Johannes Andries “Jan” Kruis (; 8 June 1933 – 19 January 2017) was a Dutch comics artist best known for the family strip  Jack, Jacky and the Juniors (Jan, Jans en de Kinderen).

Biography

He began creating comics as a child. Later he worked for the Dutch comics pioneer Marten Toonder.

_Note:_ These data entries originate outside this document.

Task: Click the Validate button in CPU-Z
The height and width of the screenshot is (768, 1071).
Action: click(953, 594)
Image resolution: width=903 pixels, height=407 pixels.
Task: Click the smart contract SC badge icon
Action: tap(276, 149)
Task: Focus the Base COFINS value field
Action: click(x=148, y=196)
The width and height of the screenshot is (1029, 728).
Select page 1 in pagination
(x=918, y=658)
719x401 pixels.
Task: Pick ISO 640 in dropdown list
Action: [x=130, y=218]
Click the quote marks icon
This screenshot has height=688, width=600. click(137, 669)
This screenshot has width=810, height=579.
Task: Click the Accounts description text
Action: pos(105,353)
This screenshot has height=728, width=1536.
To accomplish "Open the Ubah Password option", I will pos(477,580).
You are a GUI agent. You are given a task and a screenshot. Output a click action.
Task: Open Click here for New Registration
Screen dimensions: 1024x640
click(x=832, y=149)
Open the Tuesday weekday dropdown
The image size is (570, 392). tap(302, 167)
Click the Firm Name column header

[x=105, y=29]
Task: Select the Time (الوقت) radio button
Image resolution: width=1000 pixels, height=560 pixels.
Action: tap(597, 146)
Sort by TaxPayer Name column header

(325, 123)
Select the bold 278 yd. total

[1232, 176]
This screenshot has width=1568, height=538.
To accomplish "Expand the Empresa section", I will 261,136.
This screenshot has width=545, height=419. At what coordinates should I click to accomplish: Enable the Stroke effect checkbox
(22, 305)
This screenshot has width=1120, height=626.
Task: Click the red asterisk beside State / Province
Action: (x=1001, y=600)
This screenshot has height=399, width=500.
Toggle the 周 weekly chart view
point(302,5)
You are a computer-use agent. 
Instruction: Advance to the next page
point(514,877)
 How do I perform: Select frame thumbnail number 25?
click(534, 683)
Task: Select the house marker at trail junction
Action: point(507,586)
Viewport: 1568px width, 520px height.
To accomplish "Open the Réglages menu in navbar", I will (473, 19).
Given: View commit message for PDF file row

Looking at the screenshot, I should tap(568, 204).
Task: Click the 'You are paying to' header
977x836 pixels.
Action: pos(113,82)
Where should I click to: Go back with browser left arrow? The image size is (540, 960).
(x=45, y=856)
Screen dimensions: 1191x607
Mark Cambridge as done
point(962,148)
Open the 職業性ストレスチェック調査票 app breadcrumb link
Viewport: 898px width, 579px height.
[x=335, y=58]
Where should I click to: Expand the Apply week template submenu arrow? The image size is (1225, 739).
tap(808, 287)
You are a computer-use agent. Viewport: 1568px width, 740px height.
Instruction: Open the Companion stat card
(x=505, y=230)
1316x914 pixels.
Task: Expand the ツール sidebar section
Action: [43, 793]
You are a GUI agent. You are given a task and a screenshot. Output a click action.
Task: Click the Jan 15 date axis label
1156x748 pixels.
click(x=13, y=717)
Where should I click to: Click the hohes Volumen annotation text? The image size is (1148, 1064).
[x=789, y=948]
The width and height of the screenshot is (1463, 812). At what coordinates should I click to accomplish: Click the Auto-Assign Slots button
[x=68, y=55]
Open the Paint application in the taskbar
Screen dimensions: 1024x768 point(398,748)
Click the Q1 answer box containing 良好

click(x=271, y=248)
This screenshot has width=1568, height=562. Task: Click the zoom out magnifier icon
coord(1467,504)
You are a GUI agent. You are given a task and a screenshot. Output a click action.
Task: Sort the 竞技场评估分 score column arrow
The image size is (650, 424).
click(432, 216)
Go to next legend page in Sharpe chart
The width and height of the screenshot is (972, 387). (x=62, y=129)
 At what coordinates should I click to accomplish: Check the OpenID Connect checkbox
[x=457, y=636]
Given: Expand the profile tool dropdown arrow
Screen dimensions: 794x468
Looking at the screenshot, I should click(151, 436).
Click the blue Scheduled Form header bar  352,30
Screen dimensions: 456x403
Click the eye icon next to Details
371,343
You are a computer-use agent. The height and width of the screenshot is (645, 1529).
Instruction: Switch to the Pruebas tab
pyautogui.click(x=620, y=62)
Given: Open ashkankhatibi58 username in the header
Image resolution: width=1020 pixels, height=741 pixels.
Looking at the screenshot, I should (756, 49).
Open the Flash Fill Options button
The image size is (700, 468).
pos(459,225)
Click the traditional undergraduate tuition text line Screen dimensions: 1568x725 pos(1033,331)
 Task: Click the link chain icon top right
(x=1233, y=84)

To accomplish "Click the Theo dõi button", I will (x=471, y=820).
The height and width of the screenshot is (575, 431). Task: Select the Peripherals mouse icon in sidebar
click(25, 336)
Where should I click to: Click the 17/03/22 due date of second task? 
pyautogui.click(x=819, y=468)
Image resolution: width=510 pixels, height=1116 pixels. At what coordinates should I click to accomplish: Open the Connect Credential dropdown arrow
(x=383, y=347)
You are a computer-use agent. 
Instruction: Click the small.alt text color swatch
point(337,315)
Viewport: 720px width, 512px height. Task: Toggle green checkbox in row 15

Kruis started his own comics career drawing Prins Freddie for the magazine De Havenloods, but became famous thanks to his series of one-pagers called Jan, Jans en de Kinderen ("Jack, Jacky and the Juniors"). It first appeared in the woman's magazine Libelle on December 12, 1970. In German-speaking Switzerland it appeared in the magazine Spick which targeted children and teenagers; and in Germany Favorit published it for some time under the name "Ulli, Ulla und die Kinder". He also had a gag comic named Gregor running in Tintin, between 1965 and 1966, which was later reprinted in Pep.  Kruis took over Sjors en Sjimmie from Frans Piët in 1969 and modernized the characters, including a less stereotypical depiction of Sjimmie's black features. The series was later taken over by Jan Steeman.

He was furthermore active as an illustrator of novels, magazines, advertisements and record covers.

Kruis received the Order of the Netherlands Lion in 1996. Two years later he retired. Daughter Andrea Kruis has followed in her father's footsteps.

In 2013 his career was celebrated in a one-off glossy-zine; this includes previously unpublished gags of a comic about an infant punk raised by a gay couple; hence the nickname "Jan, Jan en de Kinderen" ("Jack, Jack and the Juniors").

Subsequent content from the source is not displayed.